**Dataset:**
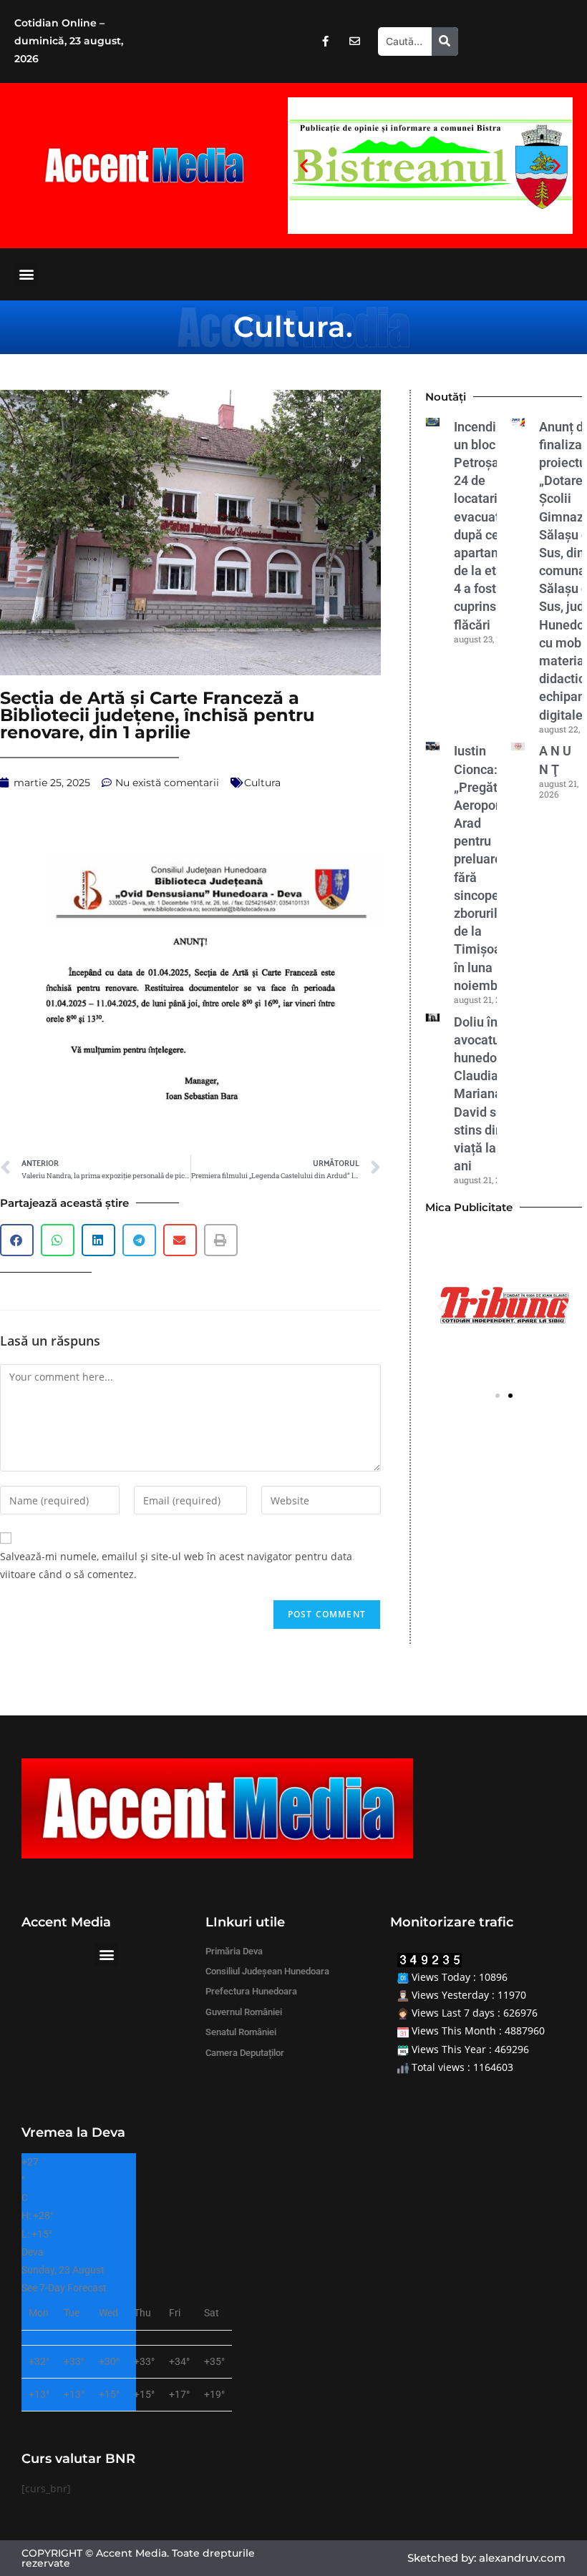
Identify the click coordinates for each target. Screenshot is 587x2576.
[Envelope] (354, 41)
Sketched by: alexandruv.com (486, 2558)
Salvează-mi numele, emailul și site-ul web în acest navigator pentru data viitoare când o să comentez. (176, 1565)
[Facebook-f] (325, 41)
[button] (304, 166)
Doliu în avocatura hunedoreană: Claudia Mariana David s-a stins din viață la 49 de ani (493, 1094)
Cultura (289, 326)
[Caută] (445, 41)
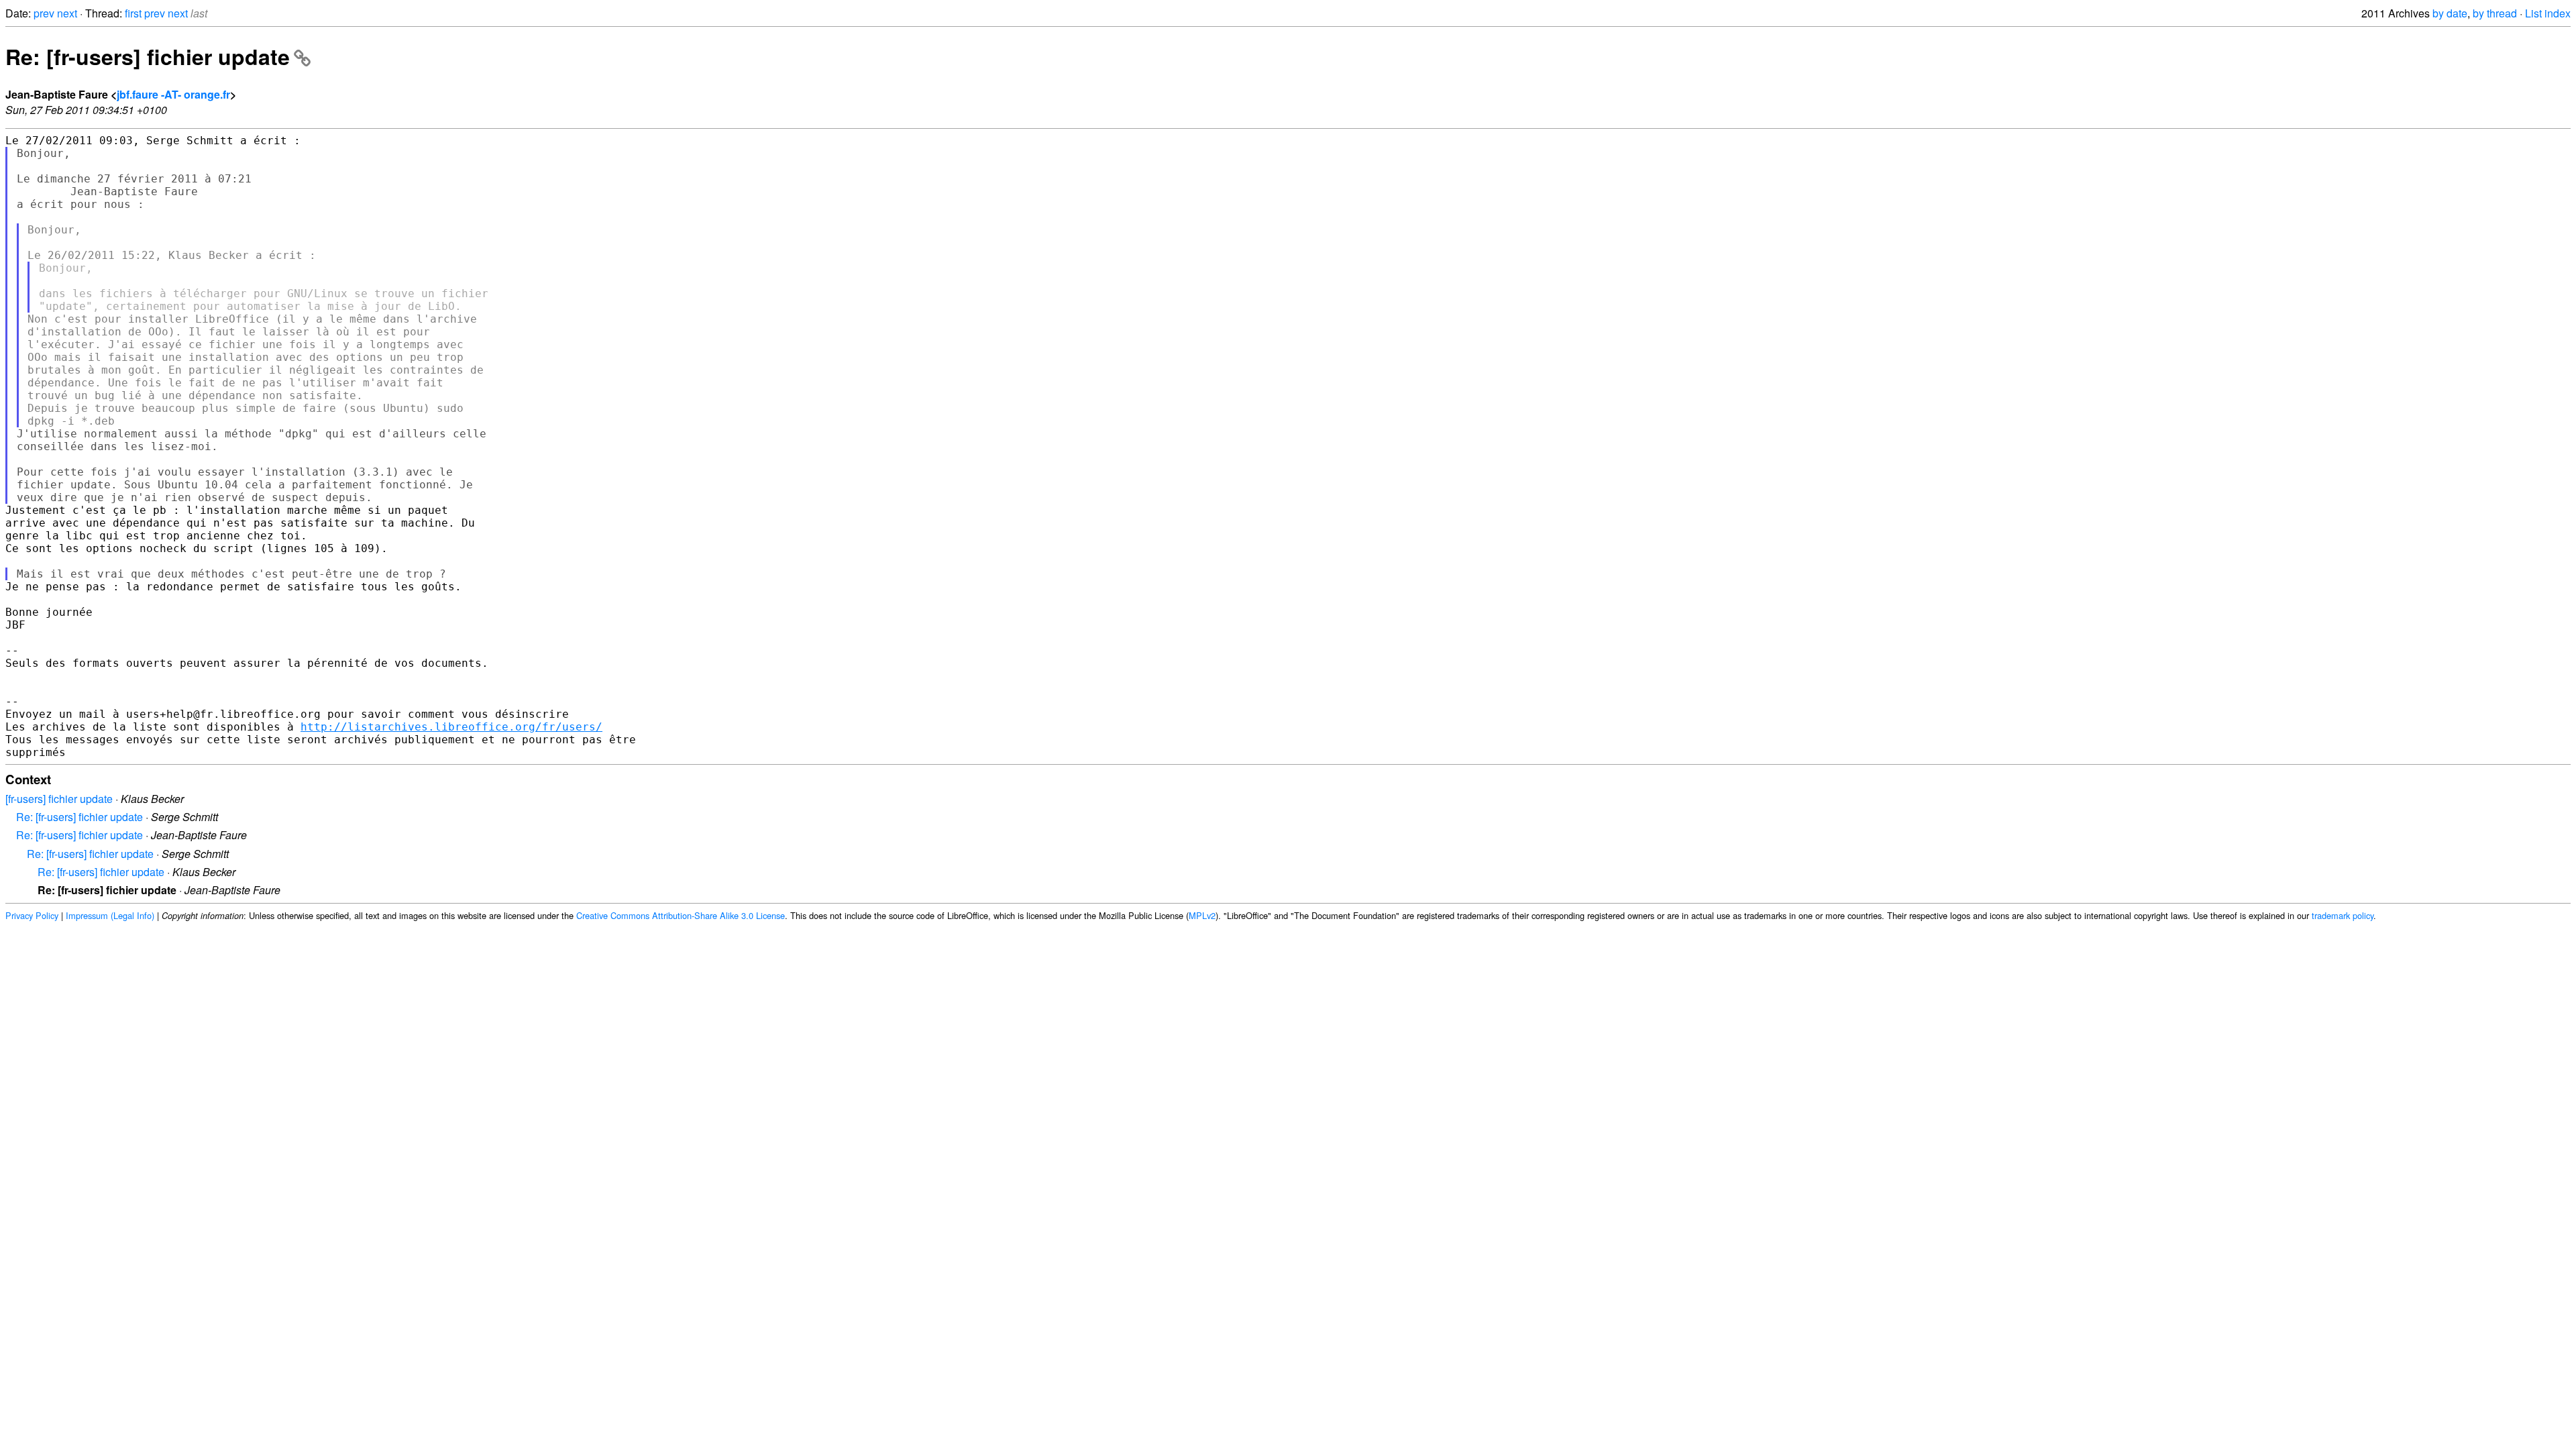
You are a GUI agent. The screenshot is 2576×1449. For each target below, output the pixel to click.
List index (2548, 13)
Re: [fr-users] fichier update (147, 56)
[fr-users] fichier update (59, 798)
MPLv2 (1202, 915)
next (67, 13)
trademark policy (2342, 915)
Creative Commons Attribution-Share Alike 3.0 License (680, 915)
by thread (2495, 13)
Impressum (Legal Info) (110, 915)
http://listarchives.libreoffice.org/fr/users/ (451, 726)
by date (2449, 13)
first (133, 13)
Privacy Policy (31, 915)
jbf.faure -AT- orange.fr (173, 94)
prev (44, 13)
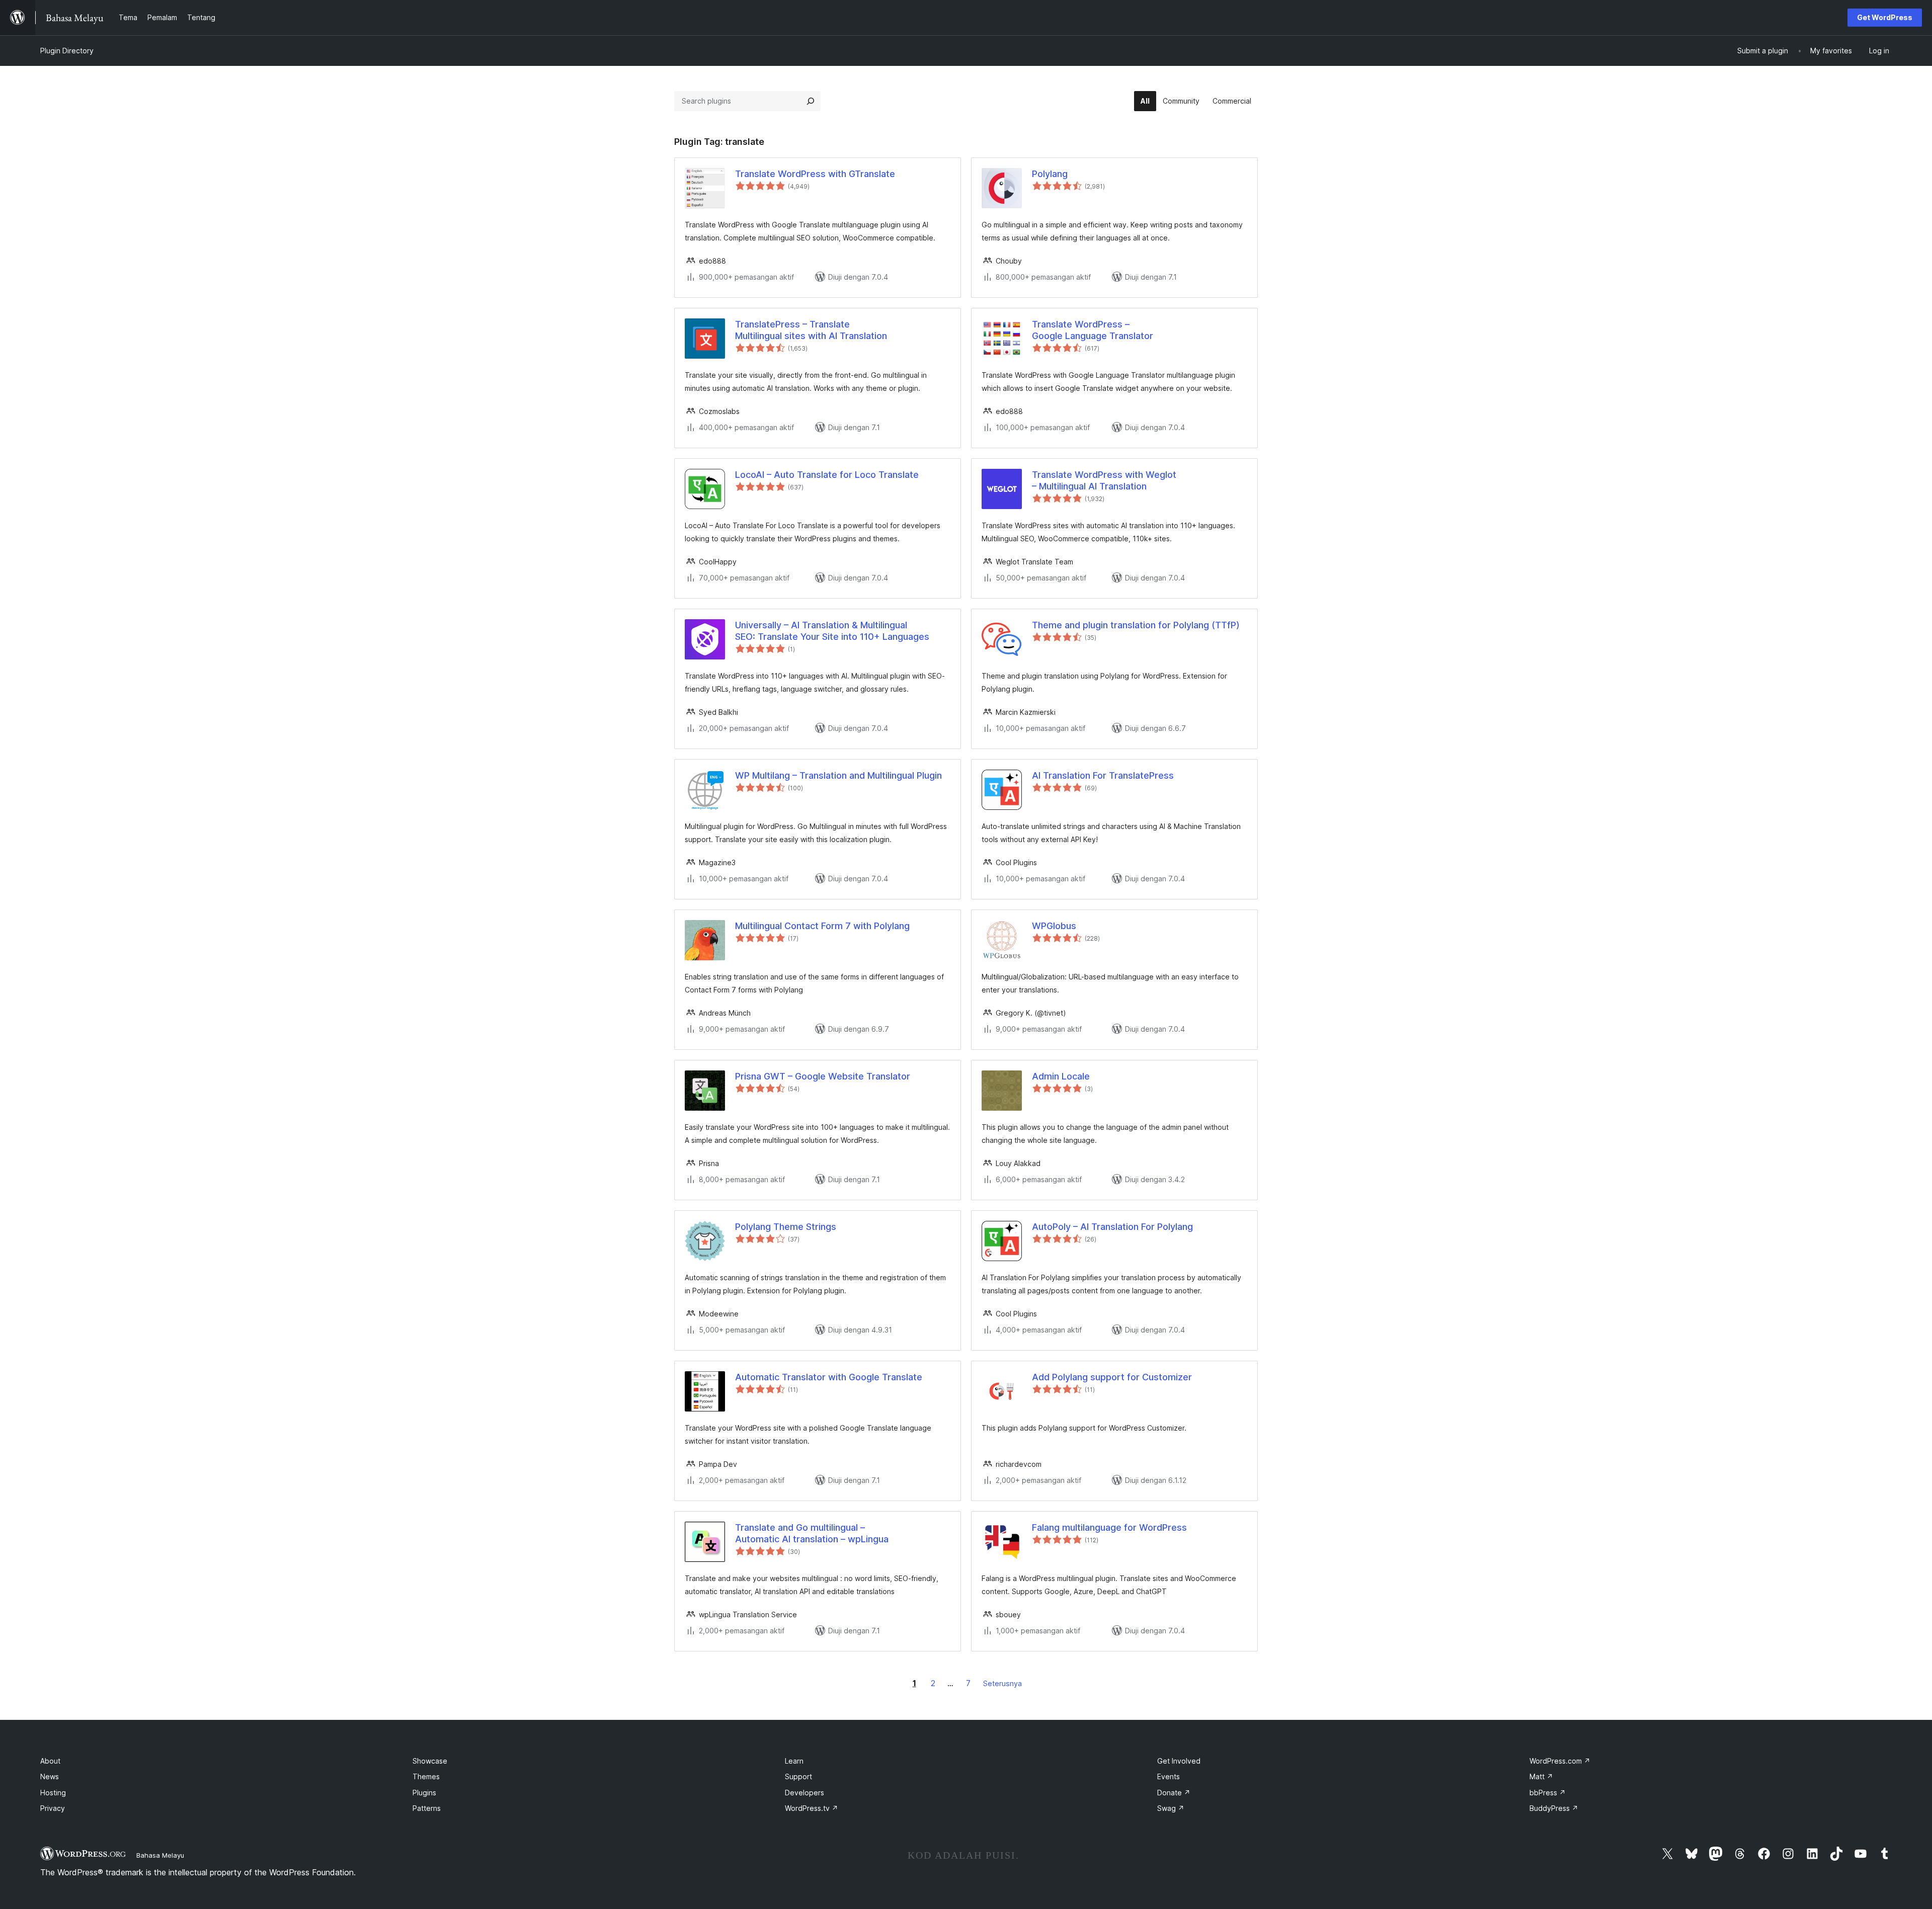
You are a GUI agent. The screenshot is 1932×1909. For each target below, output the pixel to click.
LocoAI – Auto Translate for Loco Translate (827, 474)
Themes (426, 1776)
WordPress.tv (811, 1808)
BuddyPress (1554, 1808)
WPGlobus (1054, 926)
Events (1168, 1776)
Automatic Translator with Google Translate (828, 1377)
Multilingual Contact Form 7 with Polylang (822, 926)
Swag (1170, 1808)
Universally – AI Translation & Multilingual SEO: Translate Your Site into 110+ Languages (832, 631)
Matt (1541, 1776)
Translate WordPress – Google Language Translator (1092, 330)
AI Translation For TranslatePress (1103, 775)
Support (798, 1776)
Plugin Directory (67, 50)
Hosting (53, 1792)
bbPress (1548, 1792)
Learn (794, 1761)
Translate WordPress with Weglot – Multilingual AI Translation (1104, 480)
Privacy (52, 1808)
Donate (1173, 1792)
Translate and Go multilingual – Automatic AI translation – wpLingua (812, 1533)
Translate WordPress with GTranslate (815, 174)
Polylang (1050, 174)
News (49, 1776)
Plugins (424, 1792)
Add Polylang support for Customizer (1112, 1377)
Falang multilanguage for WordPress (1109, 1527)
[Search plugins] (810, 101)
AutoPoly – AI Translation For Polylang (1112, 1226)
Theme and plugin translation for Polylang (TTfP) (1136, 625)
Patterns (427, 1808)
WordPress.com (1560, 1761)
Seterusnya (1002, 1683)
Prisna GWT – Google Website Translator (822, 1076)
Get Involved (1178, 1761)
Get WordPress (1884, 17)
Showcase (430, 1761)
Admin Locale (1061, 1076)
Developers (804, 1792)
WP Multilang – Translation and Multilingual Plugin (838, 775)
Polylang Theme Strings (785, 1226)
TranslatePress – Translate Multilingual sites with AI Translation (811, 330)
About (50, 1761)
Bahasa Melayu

**Work item:** Above are the records; copy exactly the lines from the one with "[Envelope] (354, 41)" through the one with "You are a GUI agent. The screenshot is 2576×1449.", including both, and nothing more. Leave out pictures.

**Solution to this task:**
[Envelope] (354, 41)
Sketched by: alexandruv.com (486, 2558)
Salvează-mi numele, emailul și site-ul web în acest navigator pentru data viitoare când o să comentez. (176, 1565)
[Facebook-f] (325, 41)
[button] (304, 166)
Doliu în avocatura hunedoreană: Claudia Mariana David s-a stins din viață la 49 de ani (493, 1094)
Cultura (289, 326)
[Caută] (445, 41)
You are a GUI agent. The screenshot is 2576×1449. For each target below, output the pixel to click.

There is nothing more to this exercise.